It’s kind of amazing, and I feel like I should smack myself silly. I haven’t written about my mother, Betty, in years. Sure, I’ve mentioned her here and there in regards to other stories, but the only time she got her own post was back in 2009 when I wrote A Lesson I Learned From Mom. Time to rectify that, especially since I wrote the last piece about Dad.

Mom and me

Today is Mom’s birthday, and she turns 77. Mom’s been in my life longer than anyone; of course that makes sense. lol But even when Dad was alive, he was gone often so it was just her and me. I owe her my life and other things, but of course I’ve learned some leadership lessons from her, good and bad. To whit, I’m going to share 5 of them:

1. If you’re going to be in charge, you need to be ready to do it for the long haul.
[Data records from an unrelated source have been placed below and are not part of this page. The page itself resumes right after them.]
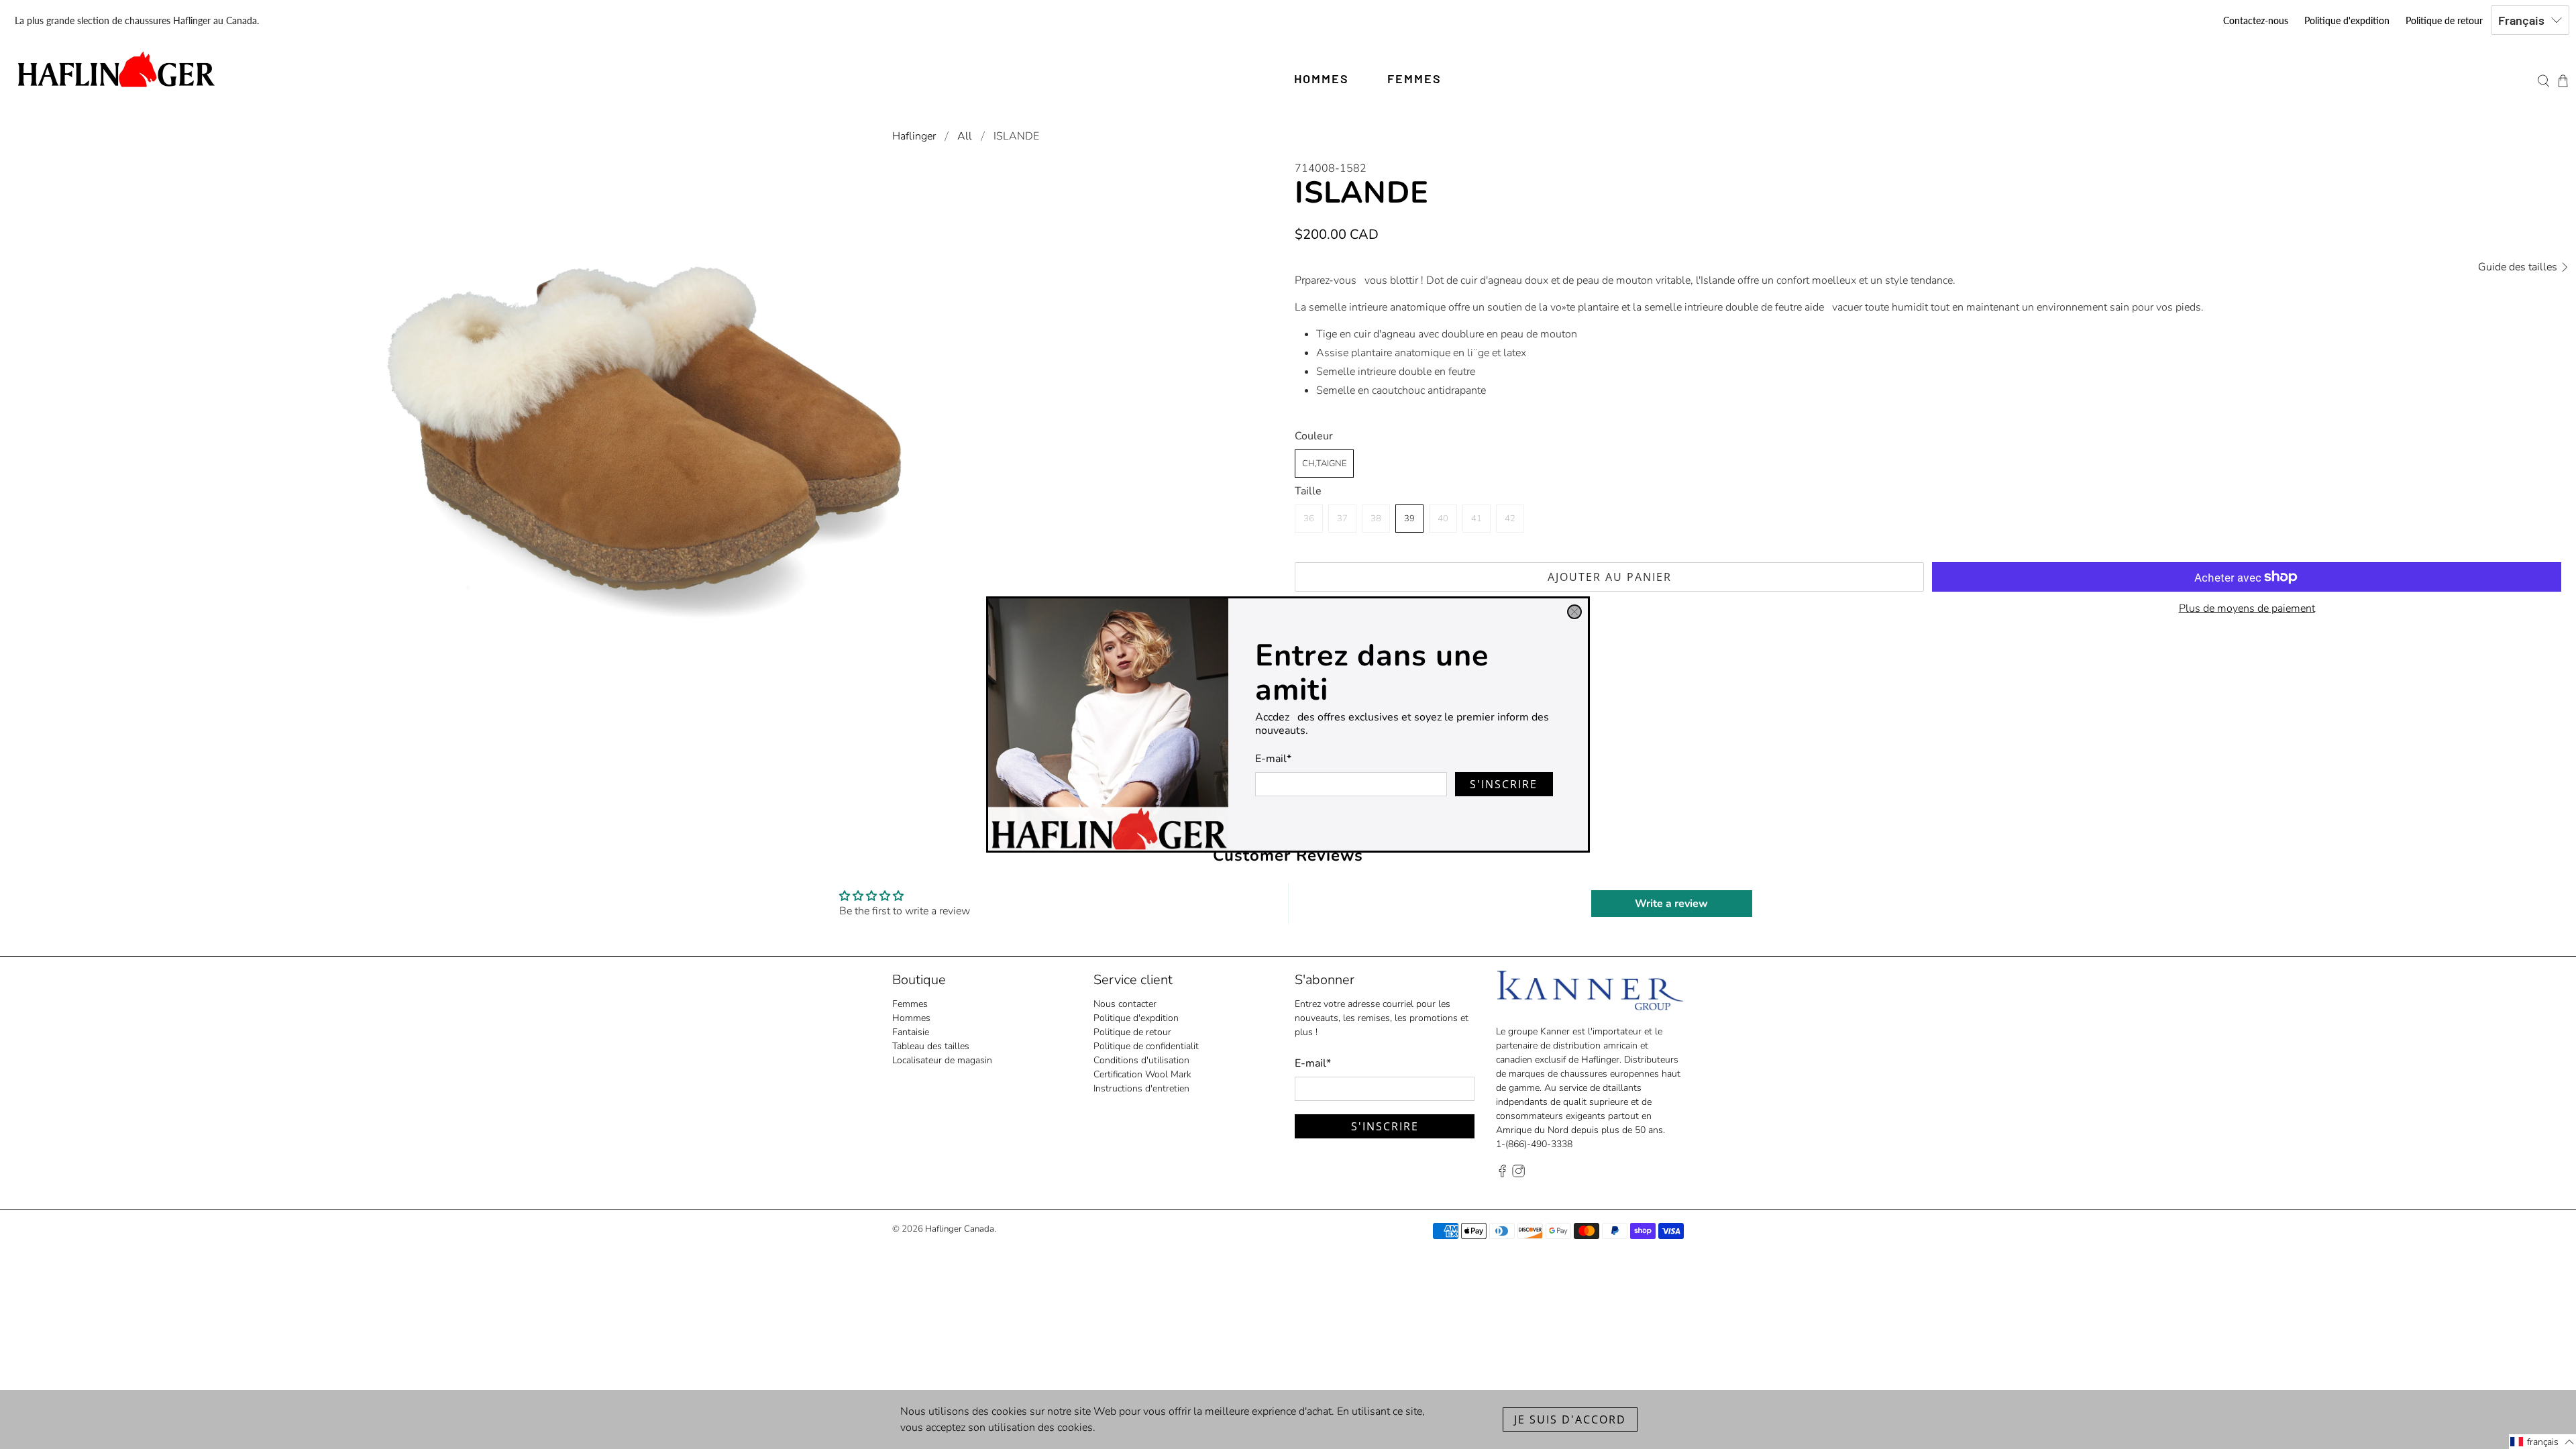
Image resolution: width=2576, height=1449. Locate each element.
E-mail (1273, 758)
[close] (1574, 612)
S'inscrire (1504, 784)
That’s what most mothers do and yet it’s an important lesson to learn for anyone looking to be a good leader. You don’t get to turn it off and on when you’re in the workplace. You don’t get to be someone’s best friend at one moment and then their superior (by position) the next. It just doesn’t work well.

2. You need to keep your eye on people, even when you don’t think you need to.

We lived on military bases most of my young life. My mother figured there was nothing that could happen to me since we were on base.

She was wrong. Not that I ever hurt myself but I literally challenged death multiple times without her knowledge. Before the age of 6 I had climbed up multiple buildings from the outside, then slid under barbed wire because I was small. There’s other things I did that she didn’t know about until I was in my mid 30’s; she was mortified.

Even if you feel you have the most competent staff ever, if you take your eyes off things too long you’ll almost always find that something’s gone wrong, and even if they knew about it they might have thought you’d just take care of it. Never get caught off guard on something you should know about.

3. Always learn the truth, then be loyal.

I’m not going to say I never lied to Mom about anything, but usually it was for things like whether I ate cookies or something like that. Whenever it was something critical I always told the truth, even if something might have been my fault… which it never was. lol

Both my parents had always told me that when it was critical I should tell the truth because it was the thing to do, and I believed it. So, when I broke this kid’s teeth with my elbow, I told them as well as adding it was an accident because we were playing football. Thus, when his mother came to my mother demanding it be paid for, my mother knew the story from my mouth and held her ground, knowing that if the mother took her kid to the dentist on base (which she didn’t want to do) it would be paid for automatically.

Many employees feel that the person they report to won’t take their side when things get tough. I’ve never done that to any of my employees, though if they were in the wrong we’d address that situation in a proper way. I’ve always been loyal to the people who work for or with me, as long as they exhibited the same for me.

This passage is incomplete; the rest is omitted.